In [1]:
import numpy as np
import tensorflow as tf
%matplotlib inline
import matplotlib.pyplot as plt

In [2]:
import gym
env = gym.make("CartPole-v0")

[2016-12-26 20:27:22,448] Making new env: CartPole-v0


In [3]:
num_hidden = 10
learning_rate = 1e-2
gamma = 0.99 # Discount factor for rewards
decay_rate = 0.99 # Decay factor for RMSProp leaky sum of grad**2
resume = False

model_batch_size = 3
real_batch_size = 3

dimen = 4

## Helper Functions

In [4]:
def reset_buffer(buffer):
    return np.array([np.zeros_like(var) for var in buffer])

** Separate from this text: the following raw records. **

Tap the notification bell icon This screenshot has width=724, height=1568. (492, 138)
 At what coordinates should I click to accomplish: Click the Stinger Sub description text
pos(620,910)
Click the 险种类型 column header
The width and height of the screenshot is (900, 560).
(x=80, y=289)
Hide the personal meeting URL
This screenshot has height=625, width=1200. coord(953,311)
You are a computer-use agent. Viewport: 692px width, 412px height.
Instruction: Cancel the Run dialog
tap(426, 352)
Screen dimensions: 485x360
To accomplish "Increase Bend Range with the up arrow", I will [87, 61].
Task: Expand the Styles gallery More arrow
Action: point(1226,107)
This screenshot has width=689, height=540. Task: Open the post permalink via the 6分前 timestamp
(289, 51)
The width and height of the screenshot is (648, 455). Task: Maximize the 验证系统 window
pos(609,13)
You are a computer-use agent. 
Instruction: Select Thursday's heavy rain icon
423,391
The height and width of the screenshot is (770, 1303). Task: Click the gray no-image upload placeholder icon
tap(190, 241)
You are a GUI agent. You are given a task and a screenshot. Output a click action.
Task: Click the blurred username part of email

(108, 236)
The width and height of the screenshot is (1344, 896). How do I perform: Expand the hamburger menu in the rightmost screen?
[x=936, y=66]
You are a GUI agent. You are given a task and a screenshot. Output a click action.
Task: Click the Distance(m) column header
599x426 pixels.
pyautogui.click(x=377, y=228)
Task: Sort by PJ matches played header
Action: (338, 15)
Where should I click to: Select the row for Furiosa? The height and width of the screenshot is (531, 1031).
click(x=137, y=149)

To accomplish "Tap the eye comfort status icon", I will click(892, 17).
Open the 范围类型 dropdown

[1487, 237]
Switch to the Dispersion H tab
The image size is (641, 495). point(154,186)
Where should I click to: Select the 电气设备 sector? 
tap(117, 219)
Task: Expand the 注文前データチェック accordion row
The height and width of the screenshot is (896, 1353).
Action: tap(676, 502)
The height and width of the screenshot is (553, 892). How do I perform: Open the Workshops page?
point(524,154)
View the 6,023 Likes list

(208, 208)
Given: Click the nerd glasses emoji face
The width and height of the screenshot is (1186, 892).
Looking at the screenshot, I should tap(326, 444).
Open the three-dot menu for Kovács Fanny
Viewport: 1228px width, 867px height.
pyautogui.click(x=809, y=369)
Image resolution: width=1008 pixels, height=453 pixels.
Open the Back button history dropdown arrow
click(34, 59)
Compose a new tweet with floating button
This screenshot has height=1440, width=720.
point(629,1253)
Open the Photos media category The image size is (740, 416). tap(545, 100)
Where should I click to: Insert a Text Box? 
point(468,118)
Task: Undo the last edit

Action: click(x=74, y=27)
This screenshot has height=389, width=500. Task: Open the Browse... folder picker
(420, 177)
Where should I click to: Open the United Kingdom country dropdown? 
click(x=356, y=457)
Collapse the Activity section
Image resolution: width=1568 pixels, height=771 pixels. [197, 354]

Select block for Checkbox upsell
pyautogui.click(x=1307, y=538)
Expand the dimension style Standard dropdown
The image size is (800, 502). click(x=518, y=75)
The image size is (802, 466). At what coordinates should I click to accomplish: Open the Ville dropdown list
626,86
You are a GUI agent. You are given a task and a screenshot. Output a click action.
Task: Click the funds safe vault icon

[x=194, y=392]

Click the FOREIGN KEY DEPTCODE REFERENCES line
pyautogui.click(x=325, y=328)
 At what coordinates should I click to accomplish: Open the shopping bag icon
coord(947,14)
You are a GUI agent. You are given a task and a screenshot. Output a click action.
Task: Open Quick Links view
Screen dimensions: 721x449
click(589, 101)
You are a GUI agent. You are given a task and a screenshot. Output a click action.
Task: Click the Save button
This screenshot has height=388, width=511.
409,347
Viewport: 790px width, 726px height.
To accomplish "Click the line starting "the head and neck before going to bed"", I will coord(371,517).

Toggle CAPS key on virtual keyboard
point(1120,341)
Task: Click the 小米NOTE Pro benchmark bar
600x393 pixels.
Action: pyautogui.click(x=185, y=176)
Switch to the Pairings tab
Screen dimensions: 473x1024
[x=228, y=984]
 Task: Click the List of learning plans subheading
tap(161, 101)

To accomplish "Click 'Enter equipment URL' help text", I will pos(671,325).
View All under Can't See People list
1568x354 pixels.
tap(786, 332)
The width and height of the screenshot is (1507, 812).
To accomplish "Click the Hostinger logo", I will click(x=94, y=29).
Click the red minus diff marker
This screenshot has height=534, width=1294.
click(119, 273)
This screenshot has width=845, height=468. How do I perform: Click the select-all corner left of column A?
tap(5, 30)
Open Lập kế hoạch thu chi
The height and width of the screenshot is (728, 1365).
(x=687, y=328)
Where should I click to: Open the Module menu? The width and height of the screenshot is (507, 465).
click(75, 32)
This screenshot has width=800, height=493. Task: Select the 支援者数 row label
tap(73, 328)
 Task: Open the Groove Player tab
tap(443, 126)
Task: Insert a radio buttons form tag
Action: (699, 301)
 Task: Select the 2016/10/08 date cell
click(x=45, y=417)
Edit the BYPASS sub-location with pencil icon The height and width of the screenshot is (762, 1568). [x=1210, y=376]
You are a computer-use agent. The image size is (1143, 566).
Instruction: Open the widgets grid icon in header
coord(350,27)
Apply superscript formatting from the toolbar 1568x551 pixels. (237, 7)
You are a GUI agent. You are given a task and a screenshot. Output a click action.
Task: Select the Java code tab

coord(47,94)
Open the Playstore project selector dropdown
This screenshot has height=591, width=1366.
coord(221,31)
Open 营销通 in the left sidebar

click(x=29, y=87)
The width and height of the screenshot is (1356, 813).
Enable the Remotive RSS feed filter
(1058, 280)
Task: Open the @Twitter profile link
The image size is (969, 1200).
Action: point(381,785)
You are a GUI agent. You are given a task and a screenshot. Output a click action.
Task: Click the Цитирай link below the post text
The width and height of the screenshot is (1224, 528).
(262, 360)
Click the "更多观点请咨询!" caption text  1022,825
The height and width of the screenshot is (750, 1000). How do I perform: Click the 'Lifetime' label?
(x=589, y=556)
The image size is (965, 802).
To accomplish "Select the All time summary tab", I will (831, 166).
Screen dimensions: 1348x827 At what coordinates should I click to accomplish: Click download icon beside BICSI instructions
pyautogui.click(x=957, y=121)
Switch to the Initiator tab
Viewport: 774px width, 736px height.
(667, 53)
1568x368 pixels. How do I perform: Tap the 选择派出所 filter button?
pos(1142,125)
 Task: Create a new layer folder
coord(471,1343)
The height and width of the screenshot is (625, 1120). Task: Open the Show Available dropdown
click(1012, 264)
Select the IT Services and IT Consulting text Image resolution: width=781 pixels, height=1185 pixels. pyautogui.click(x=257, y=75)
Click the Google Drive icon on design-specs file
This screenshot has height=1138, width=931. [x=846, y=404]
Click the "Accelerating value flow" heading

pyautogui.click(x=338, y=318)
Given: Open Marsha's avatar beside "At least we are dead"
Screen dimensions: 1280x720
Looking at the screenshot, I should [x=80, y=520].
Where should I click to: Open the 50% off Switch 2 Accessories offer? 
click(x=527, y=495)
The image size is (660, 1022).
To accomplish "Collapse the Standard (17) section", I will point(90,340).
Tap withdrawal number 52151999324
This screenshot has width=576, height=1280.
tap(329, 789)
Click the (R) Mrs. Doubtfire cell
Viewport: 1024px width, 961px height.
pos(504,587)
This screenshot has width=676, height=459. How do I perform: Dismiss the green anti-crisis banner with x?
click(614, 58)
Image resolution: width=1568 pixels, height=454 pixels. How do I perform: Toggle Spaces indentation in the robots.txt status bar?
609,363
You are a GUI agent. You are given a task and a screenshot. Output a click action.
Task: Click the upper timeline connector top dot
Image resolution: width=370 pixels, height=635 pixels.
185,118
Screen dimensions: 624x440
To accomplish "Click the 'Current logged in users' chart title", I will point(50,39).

def discount(r, gamma=0.99, standardize=False):
    """Takes 1d float array of rewards and computes discounted reward
    e.g. f([1, 1, 1], 0.99) -> [1, 0.99, 0.9801]
    """
    discounted = np.array([val * (gamma ** i) for i, val in enumerate(r)])
    if standardize:
        discounted -= np.mean(discounted)
        discounted /= np.std(discounted)
    return discounted

def step_model(sess, xs, action):
    """ Uses our model to produce a new state given a previous state and action """
    # Last state
    x = xs[-1].reshape(1,-1)
    
    # Append action
    x = np.hstack([x, [[action]]])
    
    # Predict output
    output_y = sess.run(predicted_state_m, feed_dict={input_x_m: x})
    
    # predicted_state_m == [state_0, state_1, state_2, state_3, reward, done]
    output_next_state = output_y[:,:4]
    output_reward = output_y[:,4]
    output_done = output_y[:,5]
    
    # First and third env outputs are limited to +/- 2.4 and +/- 0.4
    output_next_state[:,0] = np.clip(output_next_state[:,0],-2.4,2.4)
    
    output_next_state[:,2] = np.clip(output_next_state[:,2],-0.4,0.4)
    
    # Threshold for being done is likliehood being > 0.1
    output_done = True if output_done > 0.01 or len(xs) > 500 else False
    
    return output_next_state, output_reward, output_done
    

## Policy Network
Here we define a neural network to determine policy

In [5]:
tf.reset_default_graph()
input_x_p = tf.placeholder(tf.float32, [None,4], name="input_x")

# First layer
W1_p = tf.get_variable("W1", shape=[dimen,num_hidden], 
                     initializer=tf.contrib.layers.xavier_initializer())
layer1_p = tf.nn.relu(tf.matmul(input_x_p, W1_p))

# Second layer
W2_p = tf.get_variable("W2", shape=[num_hidden,1], 
                     initializer=tf.contrib.layers.xavier_initializer())
output_p = tf.nn.sigmoid(tf.matmul(layer1_p, W2_p))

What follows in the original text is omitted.